• _EXERCISE GOAL_:
Gather every line below where "computer" appears.

• _Dataset entries_:
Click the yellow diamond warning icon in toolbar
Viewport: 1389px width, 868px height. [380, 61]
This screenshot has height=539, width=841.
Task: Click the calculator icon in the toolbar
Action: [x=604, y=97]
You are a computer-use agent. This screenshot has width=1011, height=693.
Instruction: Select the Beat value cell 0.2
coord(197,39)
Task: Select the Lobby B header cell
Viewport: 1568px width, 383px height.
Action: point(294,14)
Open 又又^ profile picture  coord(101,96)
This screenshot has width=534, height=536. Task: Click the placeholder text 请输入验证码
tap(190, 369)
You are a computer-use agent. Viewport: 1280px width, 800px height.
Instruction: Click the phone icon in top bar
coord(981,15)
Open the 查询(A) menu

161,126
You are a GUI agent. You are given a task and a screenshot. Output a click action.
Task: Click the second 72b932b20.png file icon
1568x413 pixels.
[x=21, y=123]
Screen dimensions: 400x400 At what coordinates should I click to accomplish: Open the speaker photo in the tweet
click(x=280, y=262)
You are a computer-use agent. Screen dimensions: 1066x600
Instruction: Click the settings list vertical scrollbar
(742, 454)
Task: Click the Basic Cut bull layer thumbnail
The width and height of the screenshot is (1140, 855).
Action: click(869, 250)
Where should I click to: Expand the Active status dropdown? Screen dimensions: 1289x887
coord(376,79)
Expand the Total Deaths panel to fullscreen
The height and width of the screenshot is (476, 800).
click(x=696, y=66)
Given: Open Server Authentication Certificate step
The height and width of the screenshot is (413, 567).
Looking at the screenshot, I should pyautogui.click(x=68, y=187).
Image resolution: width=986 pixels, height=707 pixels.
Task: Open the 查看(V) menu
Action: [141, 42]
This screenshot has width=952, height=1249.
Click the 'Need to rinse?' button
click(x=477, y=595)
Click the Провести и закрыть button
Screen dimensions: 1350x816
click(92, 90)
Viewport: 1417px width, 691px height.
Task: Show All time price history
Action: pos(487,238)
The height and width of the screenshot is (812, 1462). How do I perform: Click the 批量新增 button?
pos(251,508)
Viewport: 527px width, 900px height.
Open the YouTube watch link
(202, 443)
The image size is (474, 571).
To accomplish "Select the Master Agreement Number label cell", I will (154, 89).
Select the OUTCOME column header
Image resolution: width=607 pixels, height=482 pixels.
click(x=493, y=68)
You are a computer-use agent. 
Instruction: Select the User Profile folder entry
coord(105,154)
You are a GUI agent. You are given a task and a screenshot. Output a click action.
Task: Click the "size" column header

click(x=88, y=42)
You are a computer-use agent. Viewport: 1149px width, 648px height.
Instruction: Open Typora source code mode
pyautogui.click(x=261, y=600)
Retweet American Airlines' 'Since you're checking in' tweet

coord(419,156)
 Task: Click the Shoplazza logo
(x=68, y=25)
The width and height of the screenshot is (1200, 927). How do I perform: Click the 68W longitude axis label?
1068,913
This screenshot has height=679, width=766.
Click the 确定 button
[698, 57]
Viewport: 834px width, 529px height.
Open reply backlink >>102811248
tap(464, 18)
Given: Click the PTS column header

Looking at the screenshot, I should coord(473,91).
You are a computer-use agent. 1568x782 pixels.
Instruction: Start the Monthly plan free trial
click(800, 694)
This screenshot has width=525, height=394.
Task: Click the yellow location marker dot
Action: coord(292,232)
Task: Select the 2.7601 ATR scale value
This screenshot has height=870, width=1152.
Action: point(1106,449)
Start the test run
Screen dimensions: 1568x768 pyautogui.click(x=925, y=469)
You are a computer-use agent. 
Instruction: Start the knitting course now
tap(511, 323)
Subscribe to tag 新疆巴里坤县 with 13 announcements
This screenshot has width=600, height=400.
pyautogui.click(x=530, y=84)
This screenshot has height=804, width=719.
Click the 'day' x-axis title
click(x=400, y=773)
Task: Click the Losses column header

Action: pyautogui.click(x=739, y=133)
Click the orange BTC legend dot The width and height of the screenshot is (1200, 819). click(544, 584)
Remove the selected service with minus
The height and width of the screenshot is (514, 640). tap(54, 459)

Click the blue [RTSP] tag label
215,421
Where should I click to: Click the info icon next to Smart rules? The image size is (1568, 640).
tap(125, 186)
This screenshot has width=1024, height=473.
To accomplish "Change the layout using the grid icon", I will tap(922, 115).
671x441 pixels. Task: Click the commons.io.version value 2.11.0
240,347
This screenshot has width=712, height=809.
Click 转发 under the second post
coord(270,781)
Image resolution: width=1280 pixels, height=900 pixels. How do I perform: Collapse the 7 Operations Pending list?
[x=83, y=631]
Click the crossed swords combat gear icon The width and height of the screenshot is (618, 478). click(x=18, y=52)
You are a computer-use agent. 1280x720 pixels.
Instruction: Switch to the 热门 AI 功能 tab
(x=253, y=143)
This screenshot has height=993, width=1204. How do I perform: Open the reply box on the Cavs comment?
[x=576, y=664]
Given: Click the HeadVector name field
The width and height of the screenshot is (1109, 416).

• _RESULT FOR THIS EXERCISE_:
You are a computer-use agent. This screenshot has width=1011, height=693.
You are a computer-use agent. Viewport: 1280px width, 800px height.
You are a computer-use agent. Screen dimensions: 1066x600
You are a computer-use agent. 
You are a computer-use agent. Viewport: 1149px width, 648px height.
You are a computer-use agent. 1568x782 pixels.
You are a computer-use agent. 
You are a computer-use agent. 1280x720 pixels.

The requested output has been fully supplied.